Open conniecl opened 7 years ago
I'm having the same issue. After looking at the code, here is what I learned:
unsigned int N_site_mismatches = 0;
for (vector<int>::iterator ac = allele_counts.begin(); ac != allele_counts.end(); ++ac)
{
N_site_mismatches += (*ac * (N_non_missing_chr - *ac));
}
if (N_site_mismatches == 0)
continue; // Site is actually fixed.
If a site has a fixed allele, it is disregarded. A site is defined by allele count (AC) and non missing samples (not ./.). A quick way to check is to see if you have sites where AC = 2 * number of samples. (assuming none of the samples have missing data).

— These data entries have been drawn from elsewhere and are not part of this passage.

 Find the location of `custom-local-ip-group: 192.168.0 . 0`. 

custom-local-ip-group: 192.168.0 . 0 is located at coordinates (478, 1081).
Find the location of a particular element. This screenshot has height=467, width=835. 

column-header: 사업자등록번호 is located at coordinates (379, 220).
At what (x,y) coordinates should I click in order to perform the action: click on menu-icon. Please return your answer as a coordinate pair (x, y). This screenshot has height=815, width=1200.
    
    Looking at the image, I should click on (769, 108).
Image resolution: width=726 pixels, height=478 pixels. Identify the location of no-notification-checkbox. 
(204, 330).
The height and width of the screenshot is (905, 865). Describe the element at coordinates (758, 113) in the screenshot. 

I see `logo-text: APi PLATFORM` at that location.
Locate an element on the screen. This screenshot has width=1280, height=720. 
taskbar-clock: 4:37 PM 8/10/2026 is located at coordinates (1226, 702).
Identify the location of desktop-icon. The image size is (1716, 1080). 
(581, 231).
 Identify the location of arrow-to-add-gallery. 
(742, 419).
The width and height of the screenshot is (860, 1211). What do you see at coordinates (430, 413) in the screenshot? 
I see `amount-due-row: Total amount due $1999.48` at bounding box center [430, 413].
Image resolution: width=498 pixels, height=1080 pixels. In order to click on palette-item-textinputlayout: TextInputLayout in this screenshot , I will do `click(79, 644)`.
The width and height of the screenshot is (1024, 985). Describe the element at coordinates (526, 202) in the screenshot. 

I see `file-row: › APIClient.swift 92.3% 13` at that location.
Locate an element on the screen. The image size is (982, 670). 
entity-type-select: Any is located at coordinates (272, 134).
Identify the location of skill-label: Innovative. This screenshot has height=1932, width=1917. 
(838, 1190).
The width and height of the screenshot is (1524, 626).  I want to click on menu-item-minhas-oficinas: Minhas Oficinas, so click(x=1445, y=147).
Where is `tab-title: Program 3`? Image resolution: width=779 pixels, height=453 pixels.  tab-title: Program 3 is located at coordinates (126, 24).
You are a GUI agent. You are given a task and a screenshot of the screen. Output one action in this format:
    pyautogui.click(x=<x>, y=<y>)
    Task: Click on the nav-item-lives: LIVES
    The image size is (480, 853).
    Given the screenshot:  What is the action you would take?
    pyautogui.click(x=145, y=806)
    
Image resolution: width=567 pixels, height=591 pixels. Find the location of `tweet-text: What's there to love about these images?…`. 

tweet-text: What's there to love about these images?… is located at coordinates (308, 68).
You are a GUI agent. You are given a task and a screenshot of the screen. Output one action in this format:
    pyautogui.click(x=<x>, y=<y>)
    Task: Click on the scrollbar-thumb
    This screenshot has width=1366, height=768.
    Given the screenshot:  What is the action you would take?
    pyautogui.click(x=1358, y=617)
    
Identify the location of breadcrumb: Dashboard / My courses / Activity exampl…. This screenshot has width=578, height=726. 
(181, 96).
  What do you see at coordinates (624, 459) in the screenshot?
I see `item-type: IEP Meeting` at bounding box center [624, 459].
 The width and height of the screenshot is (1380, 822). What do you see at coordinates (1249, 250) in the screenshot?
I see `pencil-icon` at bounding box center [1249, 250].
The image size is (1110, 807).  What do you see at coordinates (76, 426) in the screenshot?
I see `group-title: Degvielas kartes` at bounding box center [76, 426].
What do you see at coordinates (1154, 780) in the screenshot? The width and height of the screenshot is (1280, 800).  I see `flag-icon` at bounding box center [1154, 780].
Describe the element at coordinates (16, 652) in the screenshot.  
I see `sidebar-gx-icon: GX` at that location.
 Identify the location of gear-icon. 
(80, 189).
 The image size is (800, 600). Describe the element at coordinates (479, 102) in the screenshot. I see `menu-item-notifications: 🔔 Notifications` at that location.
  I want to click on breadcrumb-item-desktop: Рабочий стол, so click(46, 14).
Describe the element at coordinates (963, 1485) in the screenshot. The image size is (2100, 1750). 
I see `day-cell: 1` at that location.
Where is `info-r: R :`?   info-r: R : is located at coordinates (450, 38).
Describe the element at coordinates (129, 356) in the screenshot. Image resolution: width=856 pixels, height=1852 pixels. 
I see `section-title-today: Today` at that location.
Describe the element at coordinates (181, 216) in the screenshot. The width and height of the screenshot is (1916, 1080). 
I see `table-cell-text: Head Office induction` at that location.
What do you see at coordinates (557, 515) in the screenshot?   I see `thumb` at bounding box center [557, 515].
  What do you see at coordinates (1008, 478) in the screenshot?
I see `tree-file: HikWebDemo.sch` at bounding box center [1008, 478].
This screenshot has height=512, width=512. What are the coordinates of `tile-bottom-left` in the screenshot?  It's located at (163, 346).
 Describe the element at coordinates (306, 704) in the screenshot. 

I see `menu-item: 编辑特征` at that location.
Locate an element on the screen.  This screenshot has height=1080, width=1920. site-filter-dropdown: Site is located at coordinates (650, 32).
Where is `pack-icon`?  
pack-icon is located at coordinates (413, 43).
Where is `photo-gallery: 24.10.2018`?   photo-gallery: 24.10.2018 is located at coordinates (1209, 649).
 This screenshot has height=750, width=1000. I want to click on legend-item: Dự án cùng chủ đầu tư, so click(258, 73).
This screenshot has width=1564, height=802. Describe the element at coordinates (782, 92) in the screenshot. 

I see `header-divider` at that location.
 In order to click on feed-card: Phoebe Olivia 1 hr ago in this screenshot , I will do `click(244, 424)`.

Hi, While using vcftools for window-pi analysis, I found in the output, the number of N_VAEIANTS is different with my input VCF files. And here is my command:
vcftools_0.1.13/bin/vcftools --vcf chr9.hmp3.vcf --window-pi 20000 --window-pi-step 2000 --out ./chr9.hmp3.20k
And part of the output:in BIN 1-20000, the input contain 474 snp actually, instead 446 in the output file. I also check if it just use bi-allele, or filer some snp by missing rate, but can not find a rule about it. How the vcftools calculate the N_VARIANTS? Sincerely hope can get some advise, and thanks in advance.